> Dataset entries
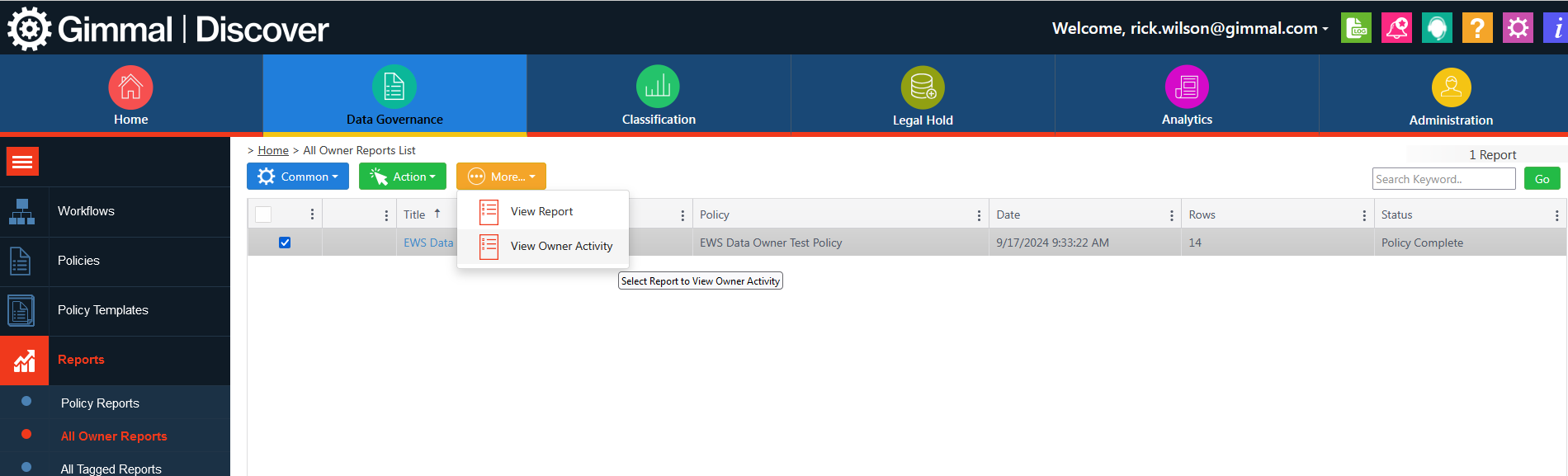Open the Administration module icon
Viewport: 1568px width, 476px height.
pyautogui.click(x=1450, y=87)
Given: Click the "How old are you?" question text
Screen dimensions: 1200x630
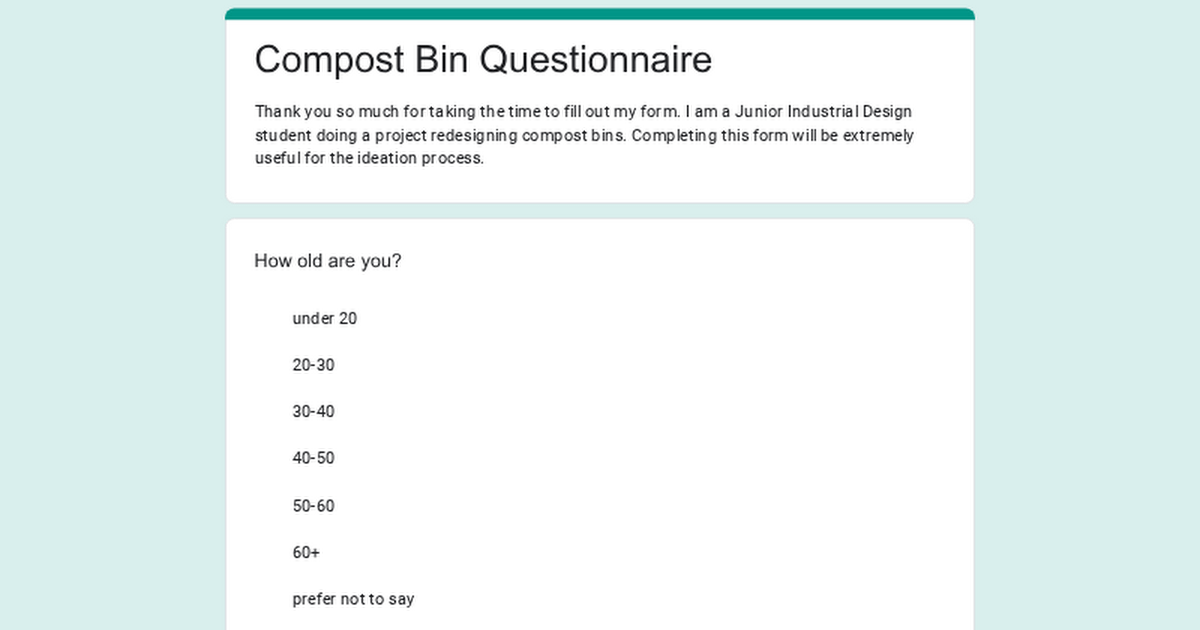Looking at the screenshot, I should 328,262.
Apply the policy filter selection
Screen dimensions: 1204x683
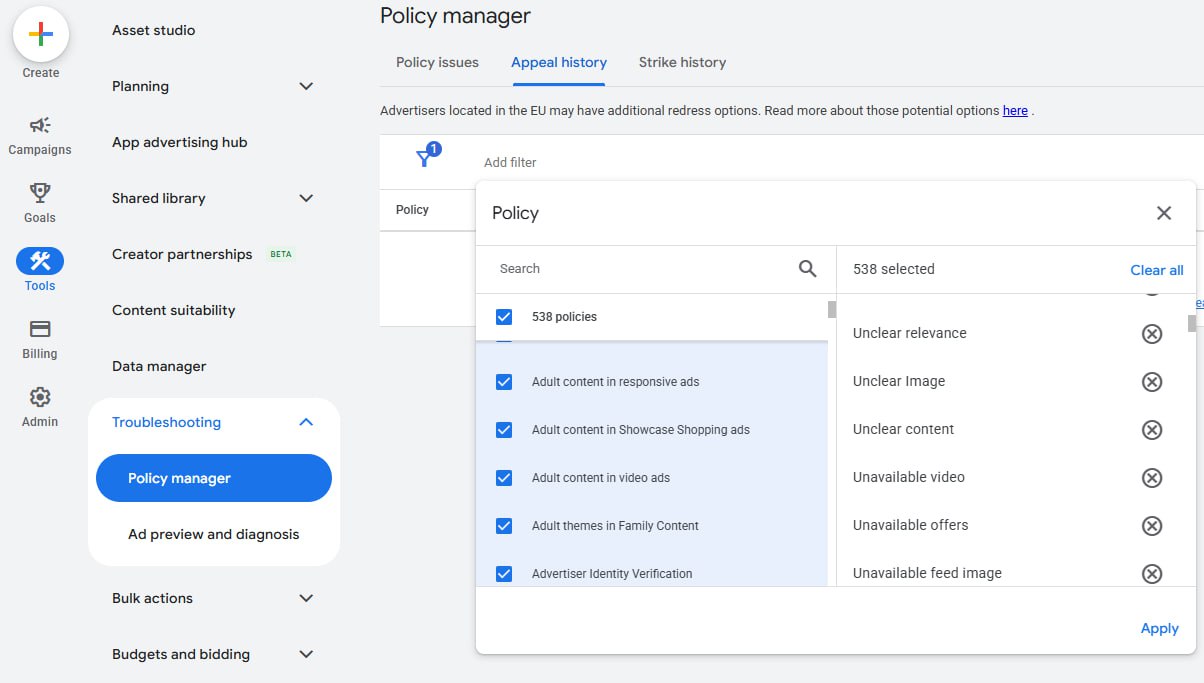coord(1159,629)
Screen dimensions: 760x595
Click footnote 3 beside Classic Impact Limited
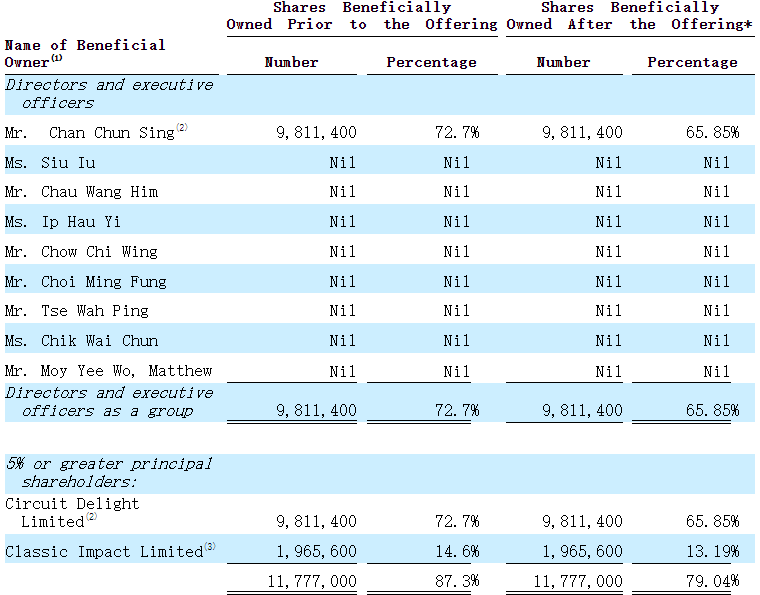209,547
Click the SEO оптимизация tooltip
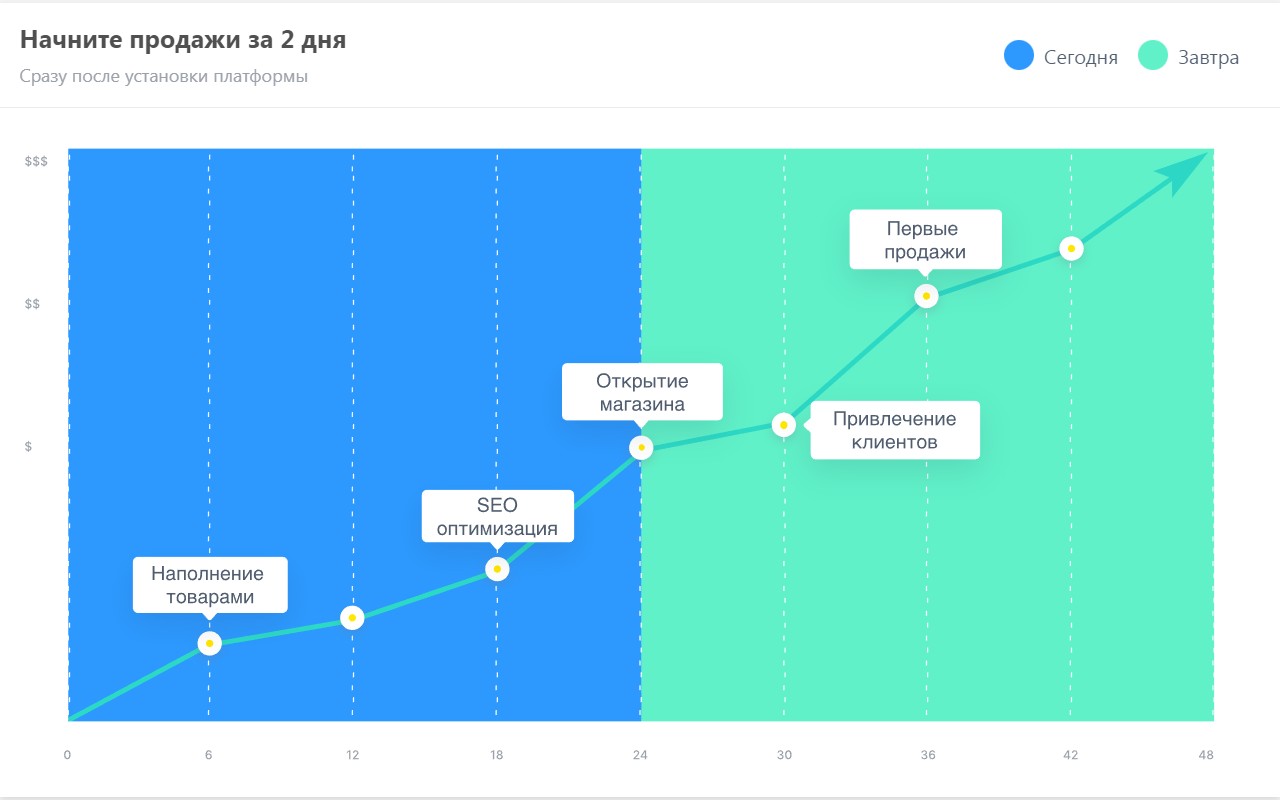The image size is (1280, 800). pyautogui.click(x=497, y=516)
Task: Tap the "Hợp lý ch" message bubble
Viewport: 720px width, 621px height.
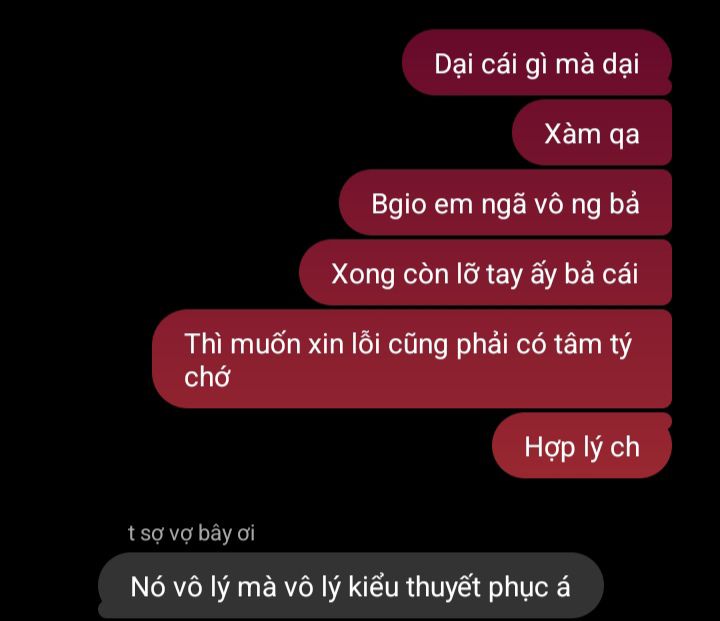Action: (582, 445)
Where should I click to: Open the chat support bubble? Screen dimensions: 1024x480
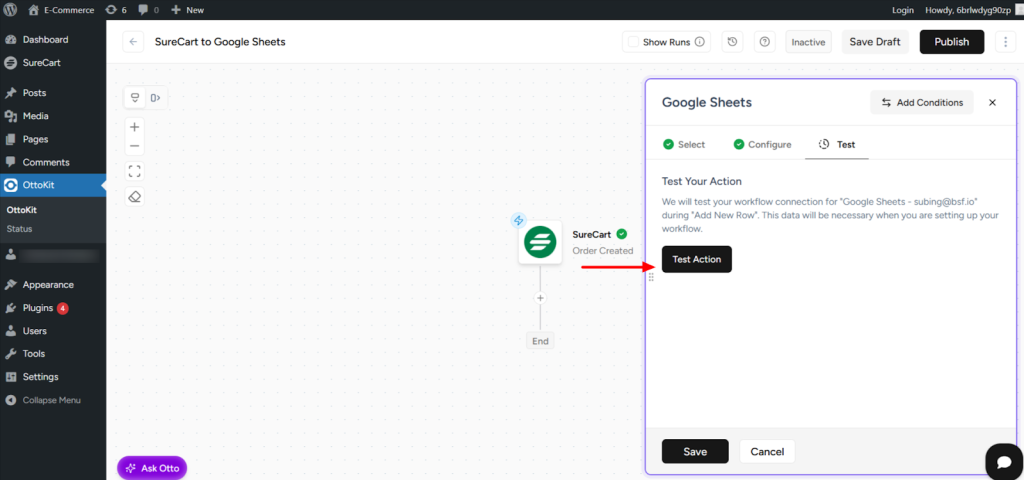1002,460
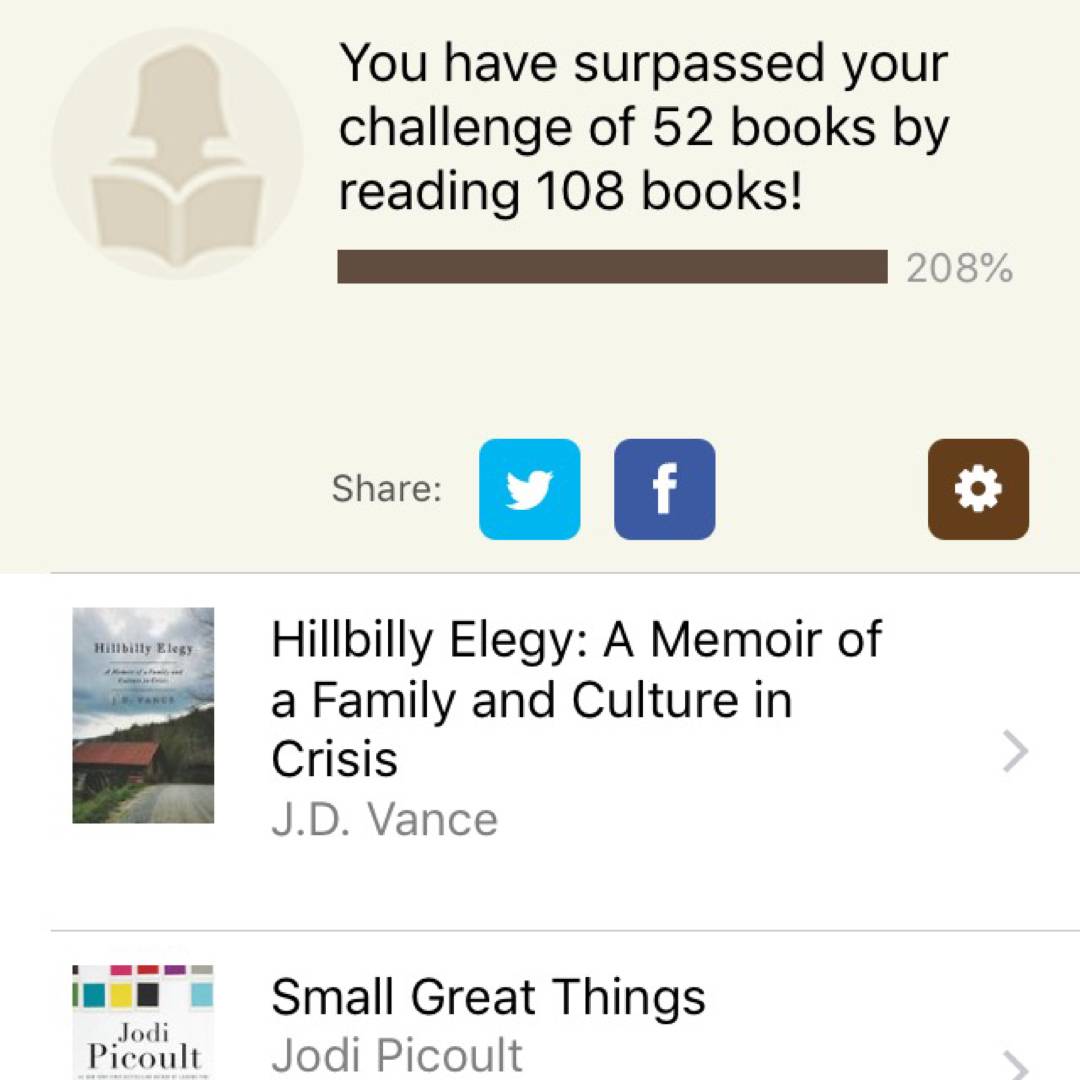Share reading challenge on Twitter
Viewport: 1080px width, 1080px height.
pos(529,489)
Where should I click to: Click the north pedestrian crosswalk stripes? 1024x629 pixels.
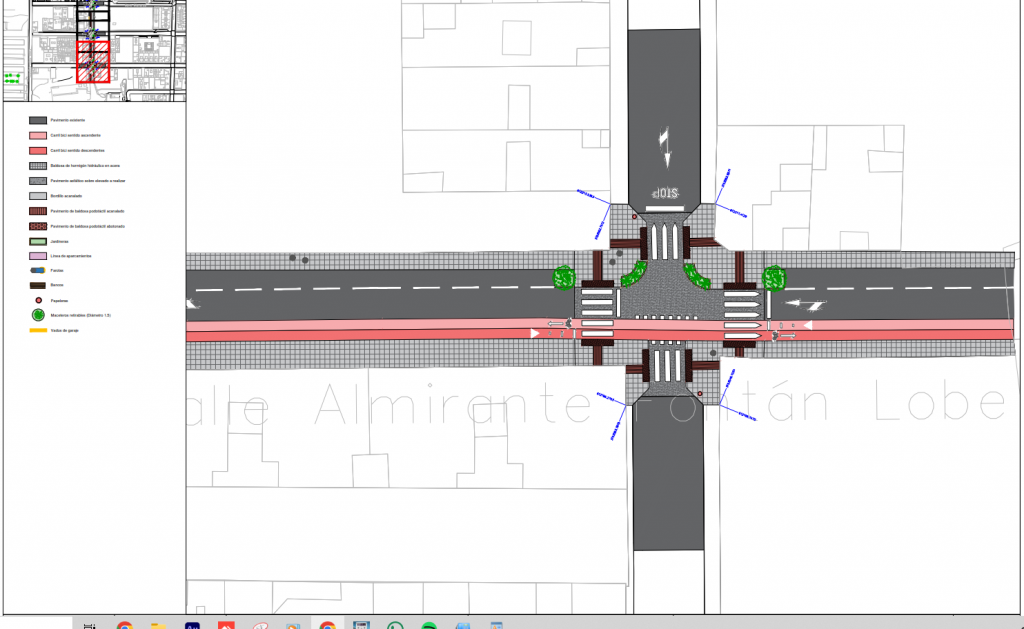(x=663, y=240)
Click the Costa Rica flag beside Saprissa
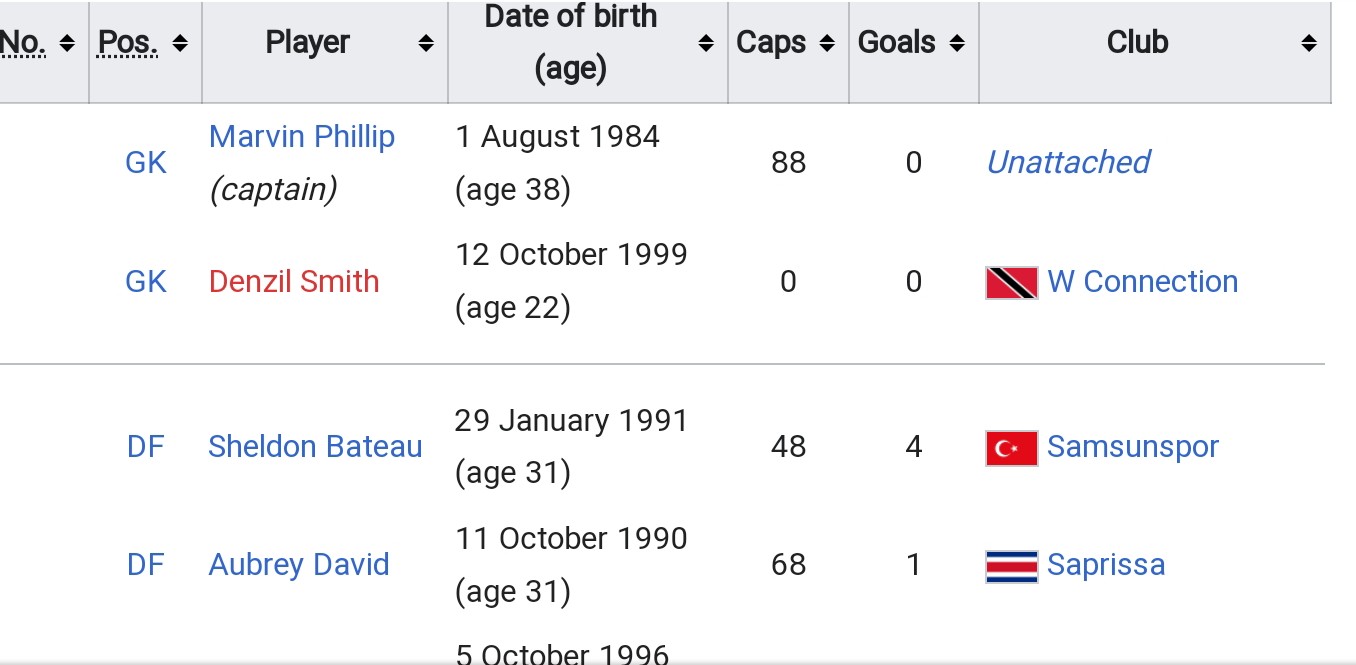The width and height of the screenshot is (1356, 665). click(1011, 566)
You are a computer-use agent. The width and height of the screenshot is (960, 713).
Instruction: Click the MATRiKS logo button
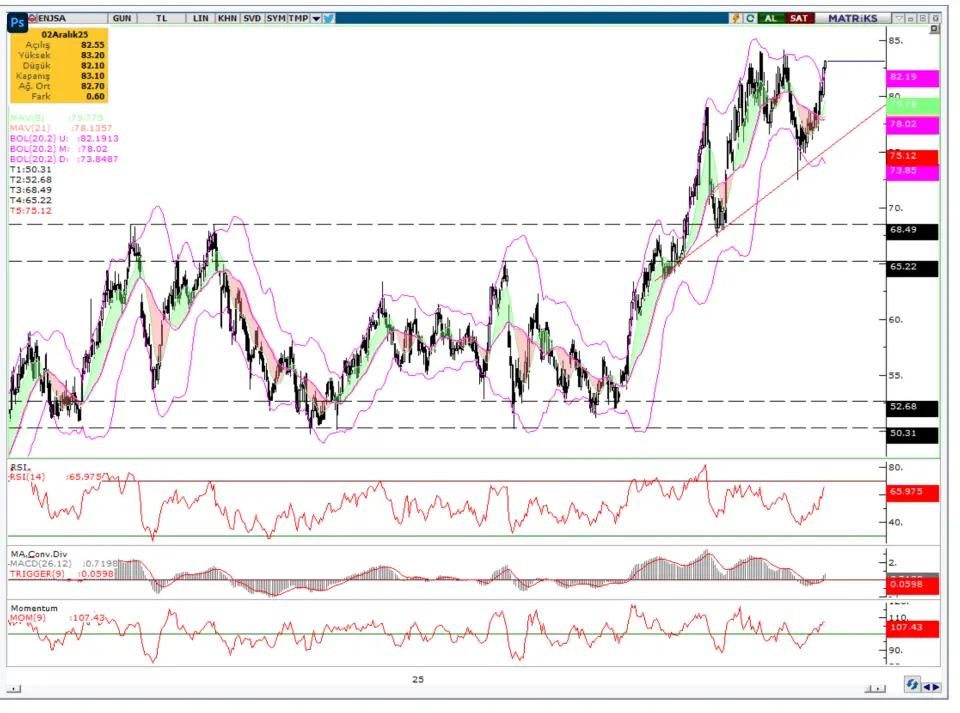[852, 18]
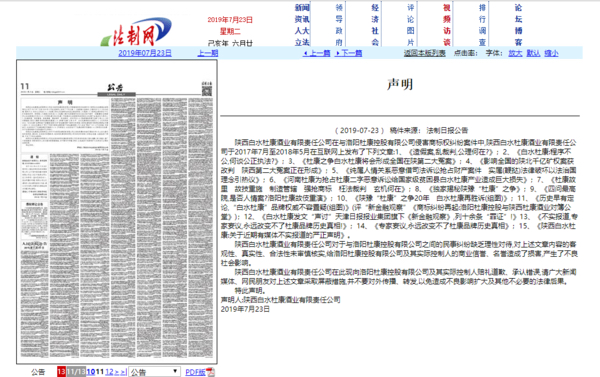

> TASK PROMPT
Your answer must be the lines from the one holding "Where should I click to: Open" through the final line of the records above, exactly as written and without any pictures.

> RESPONSE BELOW
Where should I click to: Open the chat support bubble? Screen dimensions: 1024x480
1002,460
Share reading challenge on Twitter
Viewport: 1080px width, 1080px height.
pos(529,489)
Where should I click to: Click the north pedestrian crosswalk stripes? 1024x629 pixels.
(x=663, y=240)
Click the Costa Rica flag beside Saprissa
The width and height of the screenshot is (1356, 665). click(1011, 566)
You are a computer-use agent. The width and height of the screenshot is (960, 713).
Instruction: Click the MATRiKS logo button
[852, 18]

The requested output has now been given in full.